The Kauai Lifeguard Association donated two pickup trucks and two Jet Skis to the OSB, which will be used for the Roving Patrol Program set to begin this year to patrol unguarded beaches.
Both 2016 Ram Quad Cab four-wheel-drive trucks are equipped with trailers, Jet Skis and rescue equipment.
On Tuesday, Durkin, along with members of KLA, OSB and the Kauai Fire Department, attended an unveiling ceremony, during which the keys were handed over to Kalani Vierra, OSB director.
“The equipment that was donated will allow our lifeguards to be mobile and visit beaches that have no lifeguards,” Vierra said. “As 99.9 percent of drownings on Kauai are happening at unguarded beaches, by being mobile we can prevent possible ocean-related accidents by being proactive with preventative measures.”
The donation was made possible by approximately 250 donors who attended the Fourth Wave Campaign concert and celebration in October.
Already from this year’s campaign, KLA has donated a fully loaded truck, complete with lights and sirens and with advanced 911 audio equipment, a Jet Ski and trailer.
Starting Dec. 1, each of the trucks will be stationed either at north and south shores, Eastside and Westside, patrolling the beaches, said Andy Melamed, KLA marketing and event director.
For Dr.

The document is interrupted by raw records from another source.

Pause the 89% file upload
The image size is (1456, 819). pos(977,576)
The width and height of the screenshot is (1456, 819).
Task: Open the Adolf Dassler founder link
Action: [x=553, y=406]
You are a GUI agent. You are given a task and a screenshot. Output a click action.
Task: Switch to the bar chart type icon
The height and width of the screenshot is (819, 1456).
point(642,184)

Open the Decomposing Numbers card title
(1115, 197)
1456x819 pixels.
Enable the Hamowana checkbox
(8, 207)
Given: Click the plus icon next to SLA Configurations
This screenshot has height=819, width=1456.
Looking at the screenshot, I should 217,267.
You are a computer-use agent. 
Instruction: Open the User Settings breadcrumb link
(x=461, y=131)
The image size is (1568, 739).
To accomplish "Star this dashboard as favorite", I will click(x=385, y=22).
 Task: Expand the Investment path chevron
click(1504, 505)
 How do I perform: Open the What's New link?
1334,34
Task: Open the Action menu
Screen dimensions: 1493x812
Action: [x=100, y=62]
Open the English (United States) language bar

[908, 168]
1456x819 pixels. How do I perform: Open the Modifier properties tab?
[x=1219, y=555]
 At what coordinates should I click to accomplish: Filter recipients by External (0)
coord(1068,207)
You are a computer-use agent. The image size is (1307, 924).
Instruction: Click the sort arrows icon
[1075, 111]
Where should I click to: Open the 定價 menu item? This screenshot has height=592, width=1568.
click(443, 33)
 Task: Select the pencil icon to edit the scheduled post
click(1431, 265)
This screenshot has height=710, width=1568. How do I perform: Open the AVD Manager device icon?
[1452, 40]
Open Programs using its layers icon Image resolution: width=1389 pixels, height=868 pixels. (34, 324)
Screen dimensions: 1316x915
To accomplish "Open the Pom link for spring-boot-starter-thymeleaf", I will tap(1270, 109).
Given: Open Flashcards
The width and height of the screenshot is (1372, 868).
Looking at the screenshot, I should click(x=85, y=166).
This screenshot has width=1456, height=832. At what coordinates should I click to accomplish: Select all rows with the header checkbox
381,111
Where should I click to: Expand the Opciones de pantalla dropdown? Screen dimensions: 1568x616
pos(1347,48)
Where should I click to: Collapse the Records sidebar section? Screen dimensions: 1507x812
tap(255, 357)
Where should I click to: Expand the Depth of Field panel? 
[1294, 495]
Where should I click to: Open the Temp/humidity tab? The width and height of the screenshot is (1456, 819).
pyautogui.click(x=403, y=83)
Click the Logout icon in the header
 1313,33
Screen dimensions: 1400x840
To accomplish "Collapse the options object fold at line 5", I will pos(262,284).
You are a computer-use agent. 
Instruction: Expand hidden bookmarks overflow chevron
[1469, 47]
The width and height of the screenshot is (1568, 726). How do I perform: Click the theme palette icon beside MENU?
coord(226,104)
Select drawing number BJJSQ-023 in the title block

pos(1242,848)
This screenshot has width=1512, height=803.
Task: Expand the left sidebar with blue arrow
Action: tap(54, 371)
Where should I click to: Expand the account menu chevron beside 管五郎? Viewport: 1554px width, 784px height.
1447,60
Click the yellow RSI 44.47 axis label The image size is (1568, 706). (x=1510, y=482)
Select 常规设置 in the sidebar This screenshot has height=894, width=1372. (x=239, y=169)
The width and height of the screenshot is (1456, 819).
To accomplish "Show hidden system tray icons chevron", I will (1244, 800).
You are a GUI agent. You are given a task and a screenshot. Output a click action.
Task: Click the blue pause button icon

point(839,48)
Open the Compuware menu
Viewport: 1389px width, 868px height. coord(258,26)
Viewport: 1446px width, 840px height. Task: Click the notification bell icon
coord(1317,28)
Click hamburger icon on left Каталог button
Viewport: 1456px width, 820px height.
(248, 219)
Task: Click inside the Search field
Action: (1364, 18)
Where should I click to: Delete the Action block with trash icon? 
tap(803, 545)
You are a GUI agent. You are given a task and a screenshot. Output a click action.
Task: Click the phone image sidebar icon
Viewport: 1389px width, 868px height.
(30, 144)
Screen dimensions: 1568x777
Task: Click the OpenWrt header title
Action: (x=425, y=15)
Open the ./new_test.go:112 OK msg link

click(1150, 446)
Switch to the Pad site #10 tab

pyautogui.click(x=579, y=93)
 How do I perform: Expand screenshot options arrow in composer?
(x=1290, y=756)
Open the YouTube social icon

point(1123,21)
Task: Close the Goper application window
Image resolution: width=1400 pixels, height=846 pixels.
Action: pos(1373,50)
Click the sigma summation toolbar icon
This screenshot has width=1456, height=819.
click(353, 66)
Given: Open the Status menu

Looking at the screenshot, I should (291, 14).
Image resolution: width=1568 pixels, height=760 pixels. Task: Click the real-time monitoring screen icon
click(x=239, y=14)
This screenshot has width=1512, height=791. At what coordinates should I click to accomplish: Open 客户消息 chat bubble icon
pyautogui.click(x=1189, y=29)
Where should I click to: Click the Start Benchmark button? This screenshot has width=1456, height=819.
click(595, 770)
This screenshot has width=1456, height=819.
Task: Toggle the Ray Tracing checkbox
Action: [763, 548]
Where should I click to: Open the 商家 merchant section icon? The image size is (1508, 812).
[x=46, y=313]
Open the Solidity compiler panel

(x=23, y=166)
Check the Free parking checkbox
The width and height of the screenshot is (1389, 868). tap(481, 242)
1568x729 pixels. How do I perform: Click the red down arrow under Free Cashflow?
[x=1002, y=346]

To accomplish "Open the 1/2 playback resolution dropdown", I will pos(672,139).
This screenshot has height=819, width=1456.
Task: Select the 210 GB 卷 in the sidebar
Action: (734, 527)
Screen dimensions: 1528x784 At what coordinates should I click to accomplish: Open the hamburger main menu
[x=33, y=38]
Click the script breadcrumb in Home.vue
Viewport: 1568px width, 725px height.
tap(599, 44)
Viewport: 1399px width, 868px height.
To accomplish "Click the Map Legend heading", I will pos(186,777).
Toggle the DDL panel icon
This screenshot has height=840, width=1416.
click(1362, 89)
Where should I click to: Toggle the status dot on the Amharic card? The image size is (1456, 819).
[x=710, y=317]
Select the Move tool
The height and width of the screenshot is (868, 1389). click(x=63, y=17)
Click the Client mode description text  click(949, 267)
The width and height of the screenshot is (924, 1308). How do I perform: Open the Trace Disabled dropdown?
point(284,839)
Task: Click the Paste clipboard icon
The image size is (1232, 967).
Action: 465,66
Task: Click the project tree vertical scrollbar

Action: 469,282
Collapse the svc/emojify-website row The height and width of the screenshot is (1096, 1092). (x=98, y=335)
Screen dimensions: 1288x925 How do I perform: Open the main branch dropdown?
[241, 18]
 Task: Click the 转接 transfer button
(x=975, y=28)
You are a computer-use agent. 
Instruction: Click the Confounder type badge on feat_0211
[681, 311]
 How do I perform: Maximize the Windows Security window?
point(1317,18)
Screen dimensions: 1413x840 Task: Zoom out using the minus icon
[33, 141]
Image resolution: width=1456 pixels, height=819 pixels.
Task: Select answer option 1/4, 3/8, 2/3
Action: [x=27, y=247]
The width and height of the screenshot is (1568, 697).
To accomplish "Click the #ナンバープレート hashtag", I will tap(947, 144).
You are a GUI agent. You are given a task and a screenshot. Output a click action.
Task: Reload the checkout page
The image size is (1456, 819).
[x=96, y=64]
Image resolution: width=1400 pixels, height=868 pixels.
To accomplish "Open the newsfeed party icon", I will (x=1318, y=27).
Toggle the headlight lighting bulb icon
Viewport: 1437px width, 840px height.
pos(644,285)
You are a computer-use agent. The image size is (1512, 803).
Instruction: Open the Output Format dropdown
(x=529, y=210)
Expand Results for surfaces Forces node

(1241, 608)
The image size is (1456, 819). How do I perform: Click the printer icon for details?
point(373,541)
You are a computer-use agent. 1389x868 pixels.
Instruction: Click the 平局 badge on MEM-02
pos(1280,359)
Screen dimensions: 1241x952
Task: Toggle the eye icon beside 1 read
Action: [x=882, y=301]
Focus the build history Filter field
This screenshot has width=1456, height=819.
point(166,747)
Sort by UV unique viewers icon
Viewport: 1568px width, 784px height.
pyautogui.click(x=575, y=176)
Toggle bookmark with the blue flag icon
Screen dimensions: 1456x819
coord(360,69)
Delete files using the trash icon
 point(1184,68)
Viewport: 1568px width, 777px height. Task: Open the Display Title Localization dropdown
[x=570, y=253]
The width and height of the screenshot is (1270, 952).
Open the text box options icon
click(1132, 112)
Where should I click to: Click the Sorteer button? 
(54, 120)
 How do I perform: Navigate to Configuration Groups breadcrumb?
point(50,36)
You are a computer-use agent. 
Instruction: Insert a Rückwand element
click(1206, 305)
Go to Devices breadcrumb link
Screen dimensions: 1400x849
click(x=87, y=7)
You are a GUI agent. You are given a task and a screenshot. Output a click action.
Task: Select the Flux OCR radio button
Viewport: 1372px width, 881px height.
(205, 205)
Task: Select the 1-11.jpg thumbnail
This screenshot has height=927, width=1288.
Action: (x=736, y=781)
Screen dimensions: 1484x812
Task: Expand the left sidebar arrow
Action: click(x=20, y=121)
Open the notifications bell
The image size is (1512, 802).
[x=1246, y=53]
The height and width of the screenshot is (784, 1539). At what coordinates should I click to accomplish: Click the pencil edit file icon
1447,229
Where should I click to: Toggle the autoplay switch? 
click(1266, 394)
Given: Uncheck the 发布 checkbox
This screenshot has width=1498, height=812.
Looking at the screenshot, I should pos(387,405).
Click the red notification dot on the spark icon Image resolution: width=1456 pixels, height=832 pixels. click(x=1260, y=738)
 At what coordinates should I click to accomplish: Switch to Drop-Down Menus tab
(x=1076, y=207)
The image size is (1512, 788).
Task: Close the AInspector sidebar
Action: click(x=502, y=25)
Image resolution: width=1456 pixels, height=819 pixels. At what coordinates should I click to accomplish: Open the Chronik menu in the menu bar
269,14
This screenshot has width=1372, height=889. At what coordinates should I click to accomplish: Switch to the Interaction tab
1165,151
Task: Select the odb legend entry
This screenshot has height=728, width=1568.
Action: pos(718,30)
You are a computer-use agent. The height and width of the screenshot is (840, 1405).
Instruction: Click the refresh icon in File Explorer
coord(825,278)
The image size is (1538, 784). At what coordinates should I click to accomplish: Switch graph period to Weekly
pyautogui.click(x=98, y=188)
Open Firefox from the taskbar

Monty Downs, KLA president, the trucks and equipment were a gift.
“This is really a community donation,” he said.
Jim Jung, vice president of KLA, agreed.
“We have a very generous community, and they have their priorities straight,” he said.
It’s important to help OSB because the majority of Kauai’s beaches are unguarded,” Melamed said.
“A lot of attention needs to be given to the visitors who want to discover Kauai and go to secluded beaches,” he said. “The problem is that conditions change rapidly, and since we’re in the middle of an ocean, we’re exposed to swells and currents from all sides.”
Next year, KLA will roll out its Ocean Minded Community Campaign, which will feature communication, training and other programs centered around ocean safety through the year. The campaign will promote safety and prevention that extends beyond the lifeguard towers and roving patrols to residents and visitors alike, Melamed said.
The campaign also plans to share a new message, called “snorkel with a buddy,” which emphasizes the importance of snorkeling in pairs or a group.
“Every year, we have a couple of drownings involving people who were snorkeling,” he said. “Why? If you look at the demographic, the people are usually a little older who didn’t know how to use the snorkel equipment. They panic because they don’t know what to do.”
To promote “snorkel with a buddy,” KLA is working with businesses who sell and rent snorkel gear and are releasing a PSA which will air at the Lihue Airport, online, and will be available at hotels and resorts.
“It’s about unity in the community and having the entire community looking out for each other,” Melamed said.